Kansas is different this year. Much like SMU, the Jayhawks have installed a new coach and culture. Les Miles (The Mad Hatter) and his national championship ring from LSU have recruits listening and current Rock-Chalkers believing.
Miles and his staff worked hard in the off-season adding depth to the KU attack and designing (and then re-designing) his offense.

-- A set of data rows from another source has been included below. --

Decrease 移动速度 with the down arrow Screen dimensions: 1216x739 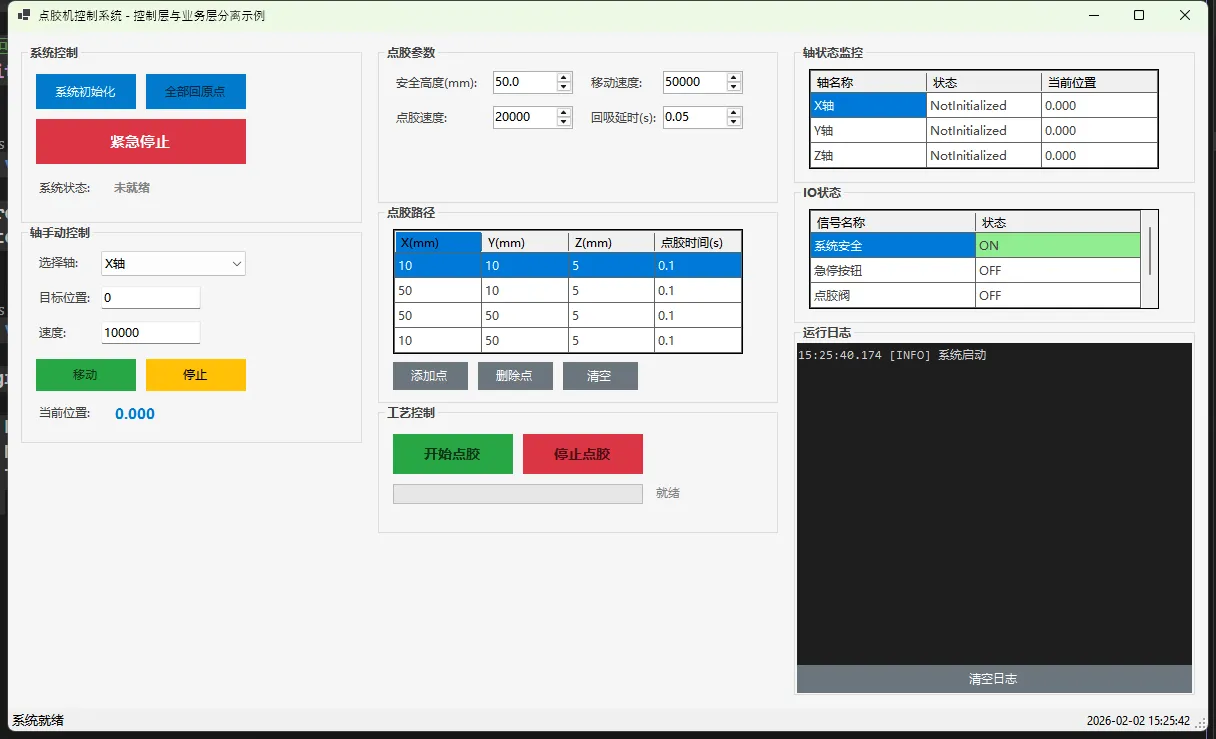click(x=734, y=88)
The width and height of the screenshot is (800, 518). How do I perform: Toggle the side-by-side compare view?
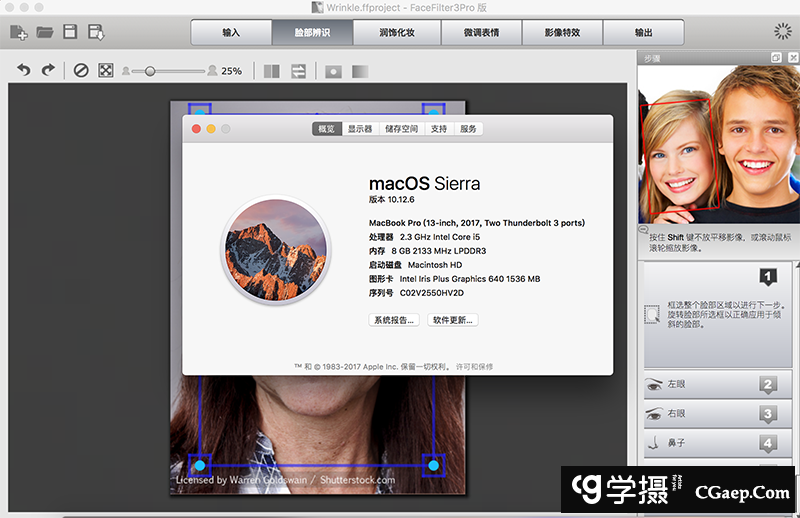271,71
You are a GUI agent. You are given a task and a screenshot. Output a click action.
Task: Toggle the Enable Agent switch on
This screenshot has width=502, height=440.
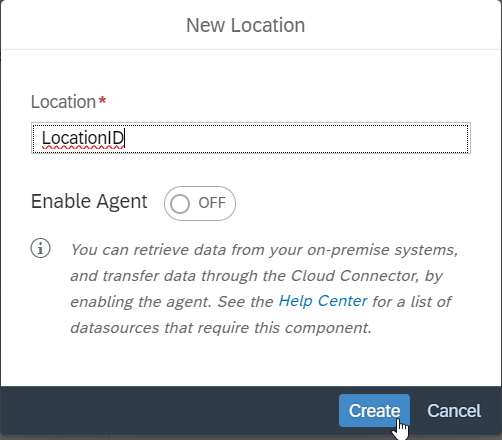point(200,203)
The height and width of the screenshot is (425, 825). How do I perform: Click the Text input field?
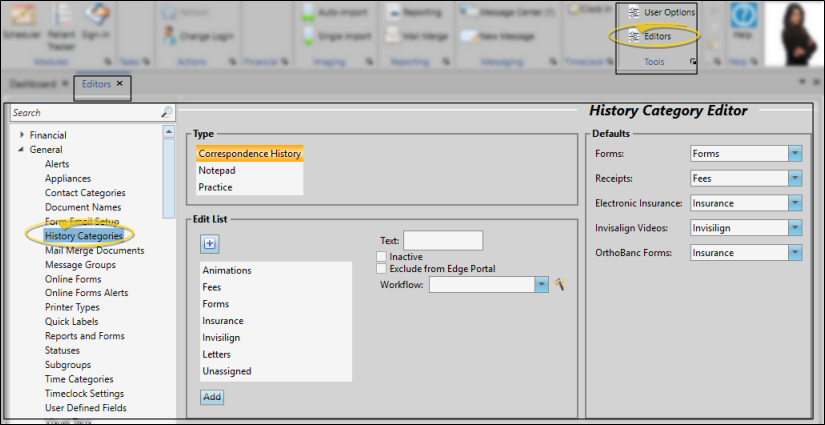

KU Quarterback Carter Stanley is a senior who has gotten off to a dream start this year, as evidenced by his 72% completion rate. He throws it to #4 WR Andrew Parchment who has 24 catches on the year. Other fighters on the KU Flight Line include #5 Stephon Robinson and #8 Kwamie Lassiter II who had two huge games in the last two weeks. Also keep an eye on Alabama transfer #2 Daylon Charlot who, according to those close to the program, may go off at any moment—he’s overdue. The offensive line is solid and they block for two running backs who are good and give KU balance. #1 Pooka Williams is a speedster and #10 Khalil Herbert leads the team in rushing and his 2-iron like posture is perfect for a low angle of attack (5-9, 205). The Jayhawks are averaging 187 yards per game on the ground and 215 through the air. The offensive coordinator is former TCU assistant Les Koennig, who coached QBs at TCU under Dennis Franchione. The scheme utilizes a lot of I-formation and appears to vary week-to-week as Miles is favoring a more open attack than in his younger days. Lots to defend.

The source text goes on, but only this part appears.